I am reading Tony McEnery and Andrew Hardie’s new textbook, Corpus Linguistics, published by Cambridge University Press as I’ll be reviewing it for a journal.

I am so impressed with one of their chapters I just have to mention it now. McEnery and Hardie address the issue of ethics in collecting data from the Web, and even mention forensic linguistics.

Cheers for these scholars for including this issue!

I’d like to add a bit to their discussion. In one case where I was asked to review a forensic linguistics expert’s report, the expert had used the Web to determine how frequent or rare a phrase was. This method is tricky because:

(1) web postings change and cannot always be found after the data is collected, so it is important to list the data and time of any search;

(2) most of what is retrieved is not relevant to what is searched for, especially when exact phrases are the keywords.

But in the particular case report I was reviewing, to my astonishment, the expert had slightly changed the phrase from the questioned document to another variation. When I tested the actual phrase from the questioned document it garnered thousands of more hits than the concocted phrase which the expert had used.
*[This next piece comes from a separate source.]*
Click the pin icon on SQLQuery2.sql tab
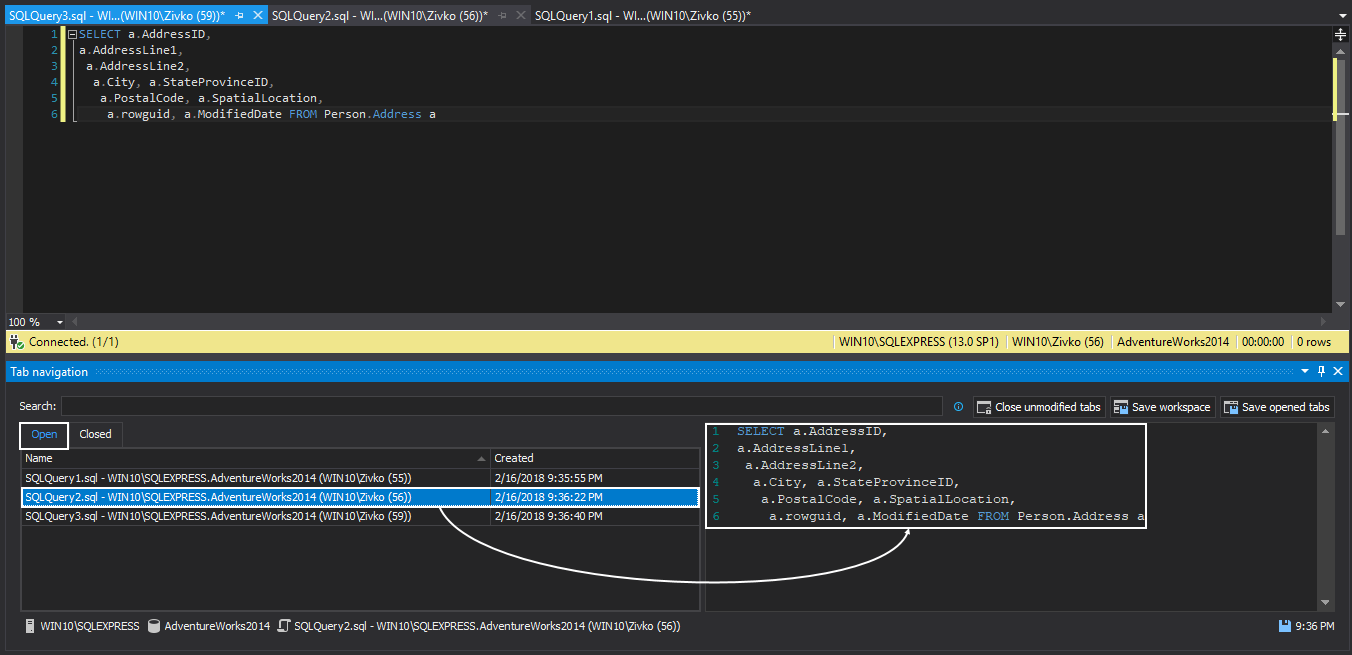The height and width of the screenshot is (655, 1352). click(x=502, y=16)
Now of course, my result had to be treated just as gingerly as a real indication of frequency as the expert’s variant phrase search results. But it was the difference, rather than the actual number, that mattered, because it showed that fudging the data had made the results different from what the actual data got for hits on the web.

So the ethical issues that arise in collecting data from the Web include all of those discussed by McEnery and Hardie, and also ones that relate more to scientific methodology. Sleight of hand –shift of phrase– fudging the data– this kind of behavior is never warranted in any scientific work, and as McEnery and Hardie point out, especially not in forensic linguistics where a person’s life could be on the line.

Just as I am always disturbed when I see experts putting forth analyses that fall apart when one actually looks at the data, I am always delighted when I see linguists of such intelligence and competence as McEnery and Hardie putting forth ethical standards that a field can be proud of. Hooray for Corpus Linguistics and its authors!